THÉRÈSE FILÓSOFA, O MEMORIAS
PARA SERVIR A LA HISTORIA DEL PADRE
DIRRAG Y DE MADEMOISELLE ERADICE
Thérèse philosophe, ou mémoires pour servir
à l’histoire du P. Dirrag et de Mlle Eradice
[No hay datos de fecha ni lugar de publicación de esta obra, probablemente fue publicada en 1748 y escrita por JeanBaptiste de Boyer, marqués d’Argens].

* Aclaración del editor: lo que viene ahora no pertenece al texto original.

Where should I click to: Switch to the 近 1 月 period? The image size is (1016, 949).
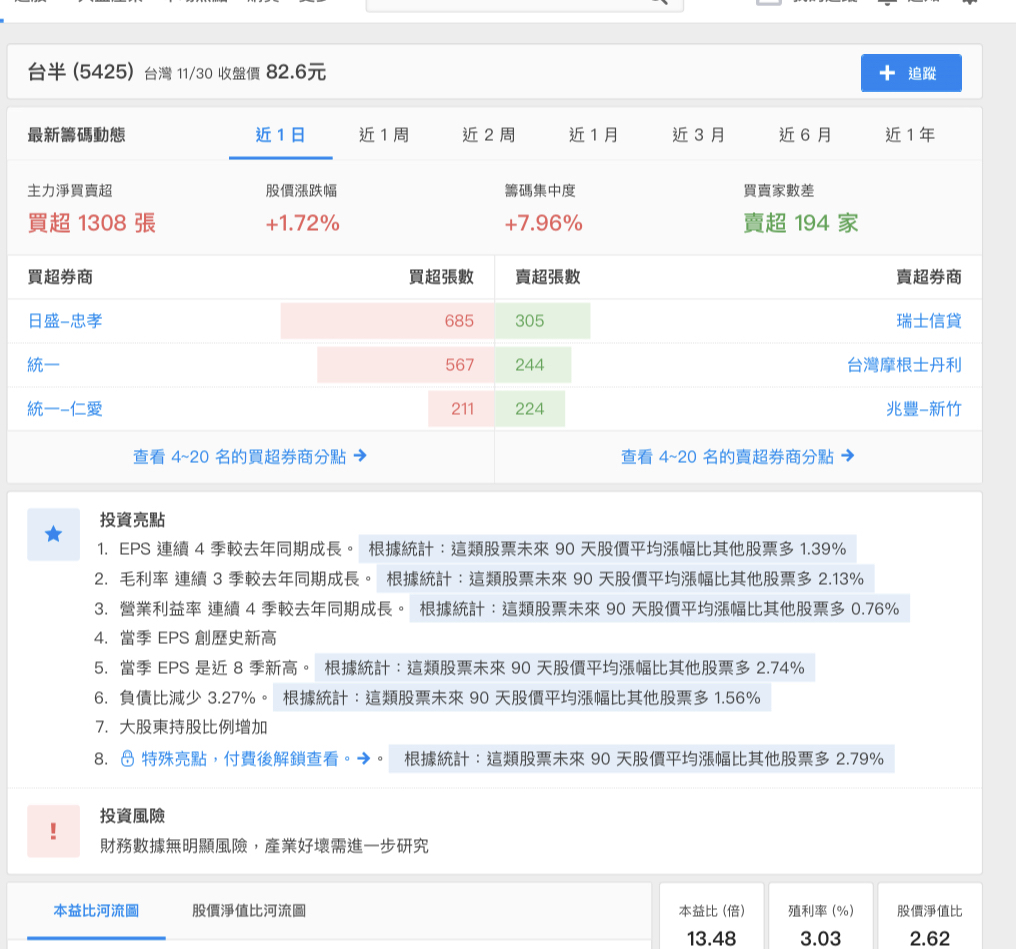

¿QUÉ, SEÑOR? ¿En serio queréis que escriba mi historia, deseáis que os describa las escenas místicas de mademoiselle Eradice con el reverendísimo Padre Dirrag, que os informe sobre las aventuras de madame C. con el abate T.? ¿Pedís esto a una muchacha que nunca antes ha escrito una descripción ordenada y detallada? ¿Deseáis un cuadro donde las escenas que os he relatado o aquellas en las que he participado no pierdan nada de su lascivia y que los razonamientos metafísicos conserven toda su energía? En verdad, querido conde, esto me parece superior a mis fuerzas. Por lo demás, Eradice ha sido mi amiga, el Padre Dirrag fue mi director espiritual, tengo motivos de gratitud a madame C. y al abate T. ¿Habré de traicionar la confianza de personas para con las que estoy muy obligada, puesto que fueron las acciones de unos y las prudentes reflexiones de los otros las que me abrieron de a poco los ojos sobre los prejuicios de mi juventud? Pero, decís, si el ejemplo y la reflexión causaron mi felicidad, ¿por qué no tratar de contribuir a la felicidad de los demás por el mismo camino, a través del ejemplo y la reflexión? ¿Por qué temer escribir verdades útiles para el bien de la sociedad? Pues bien, mi querido benefactor, no me opondré más: escribiré, mi ingenuidad suplirá al estilo pulido ante las personas que piensan, y poco me preocupan los tontos. No, vos no sufriréis jamás una negativa de vuestra querida Thérèse, veréis todos los repliegues de su corazón desde la más tierna infancia, su alma entera se revelará en los detalles de las pequeñas aventuras que la han llevado, como a pesar de sí misma, paso a paso, hasta el colmo del placer.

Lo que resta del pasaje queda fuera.